> **Your objective**:
Read through the listing below and copy each line in which the word "agent" occurs.

>>>>

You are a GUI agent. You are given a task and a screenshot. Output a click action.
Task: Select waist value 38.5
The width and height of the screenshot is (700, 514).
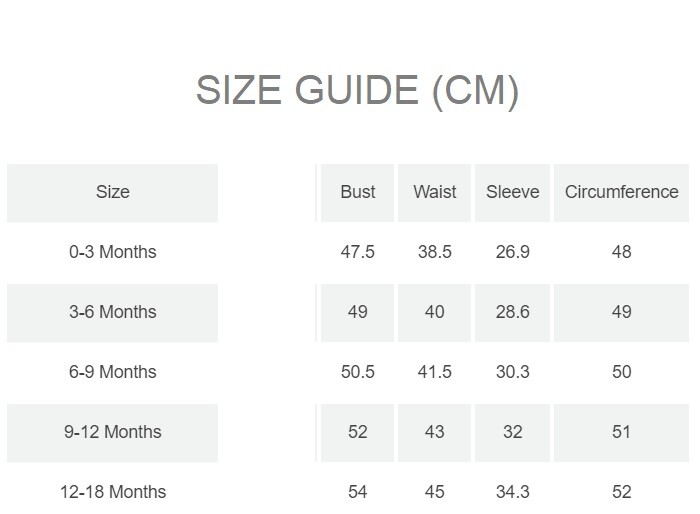point(435,252)
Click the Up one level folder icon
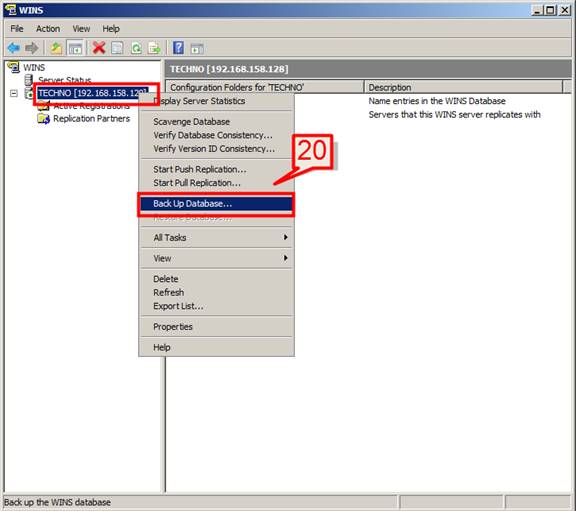The height and width of the screenshot is (511, 576). (56, 48)
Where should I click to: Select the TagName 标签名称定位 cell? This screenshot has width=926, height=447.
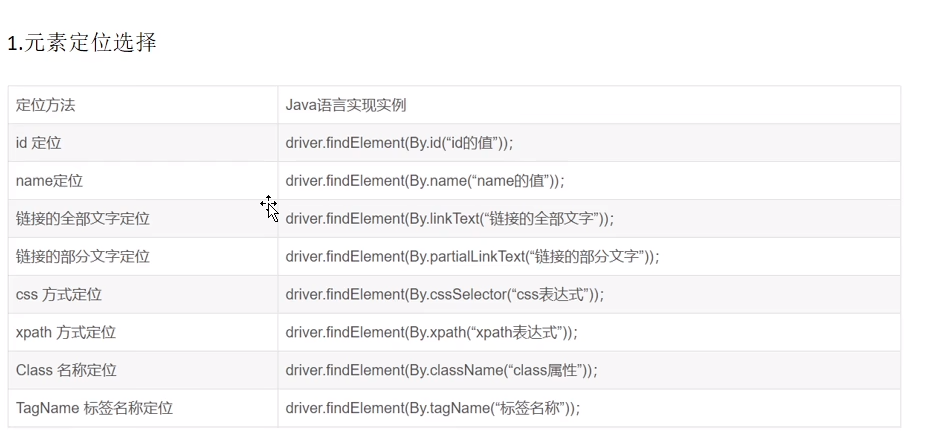[143, 407]
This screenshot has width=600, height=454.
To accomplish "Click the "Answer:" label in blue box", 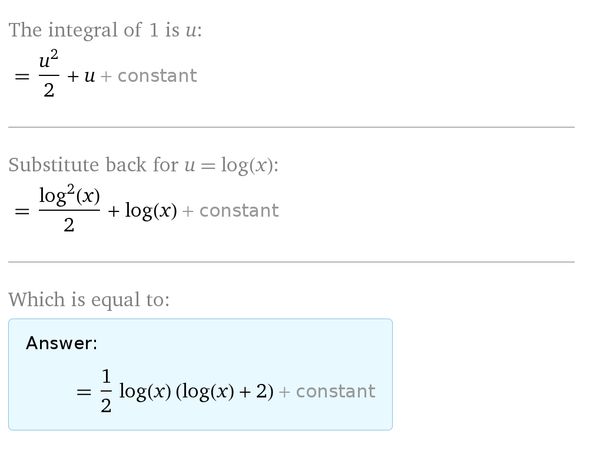I will click(x=61, y=343).
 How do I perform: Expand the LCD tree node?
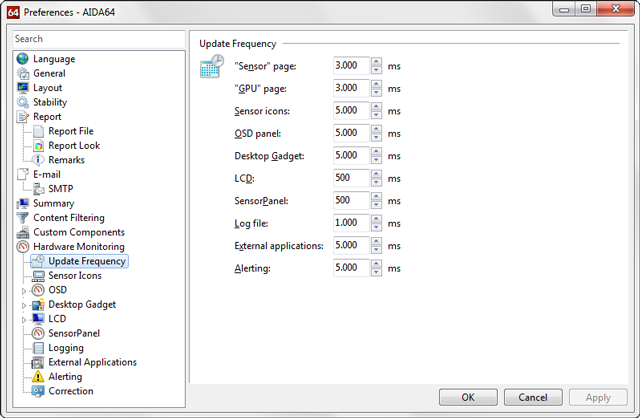pyautogui.click(x=23, y=319)
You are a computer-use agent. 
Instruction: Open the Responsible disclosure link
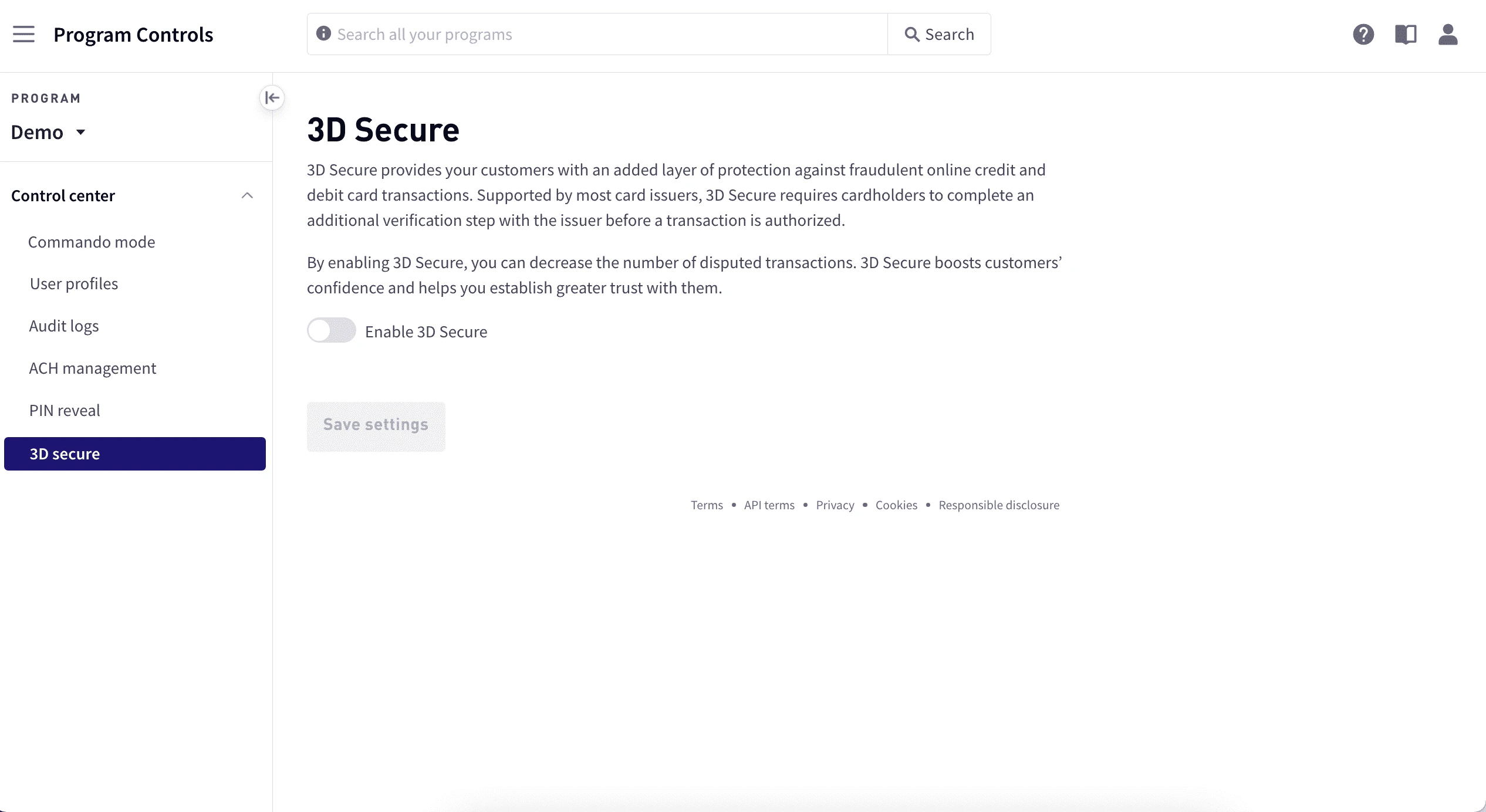[x=999, y=505]
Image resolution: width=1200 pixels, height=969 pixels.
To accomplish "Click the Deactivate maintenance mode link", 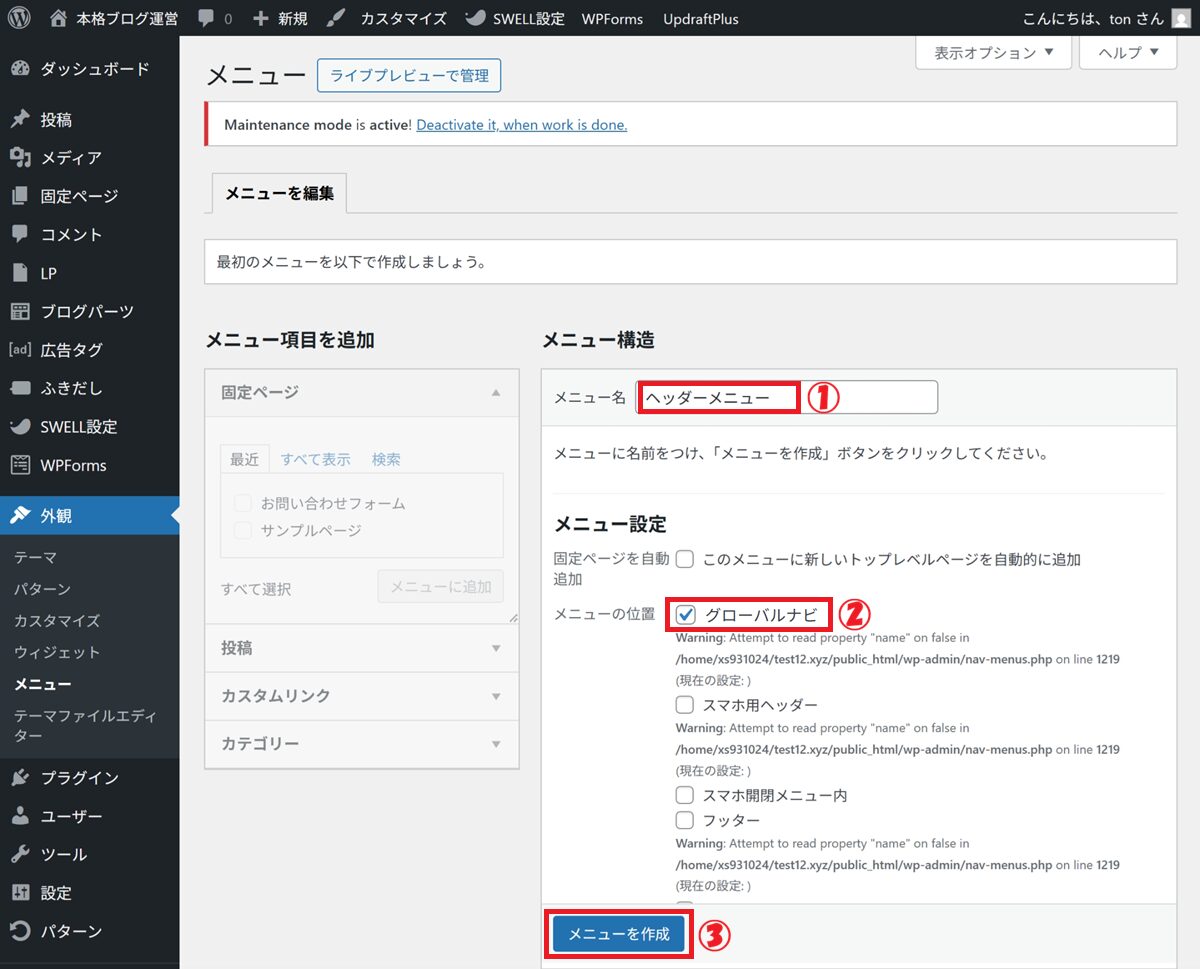I will point(521,125).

<<<<

> **Exercise response**:
You are a GUI agent. You are given a task and a screenshot. Output a click action.
You are a computer-use agent. 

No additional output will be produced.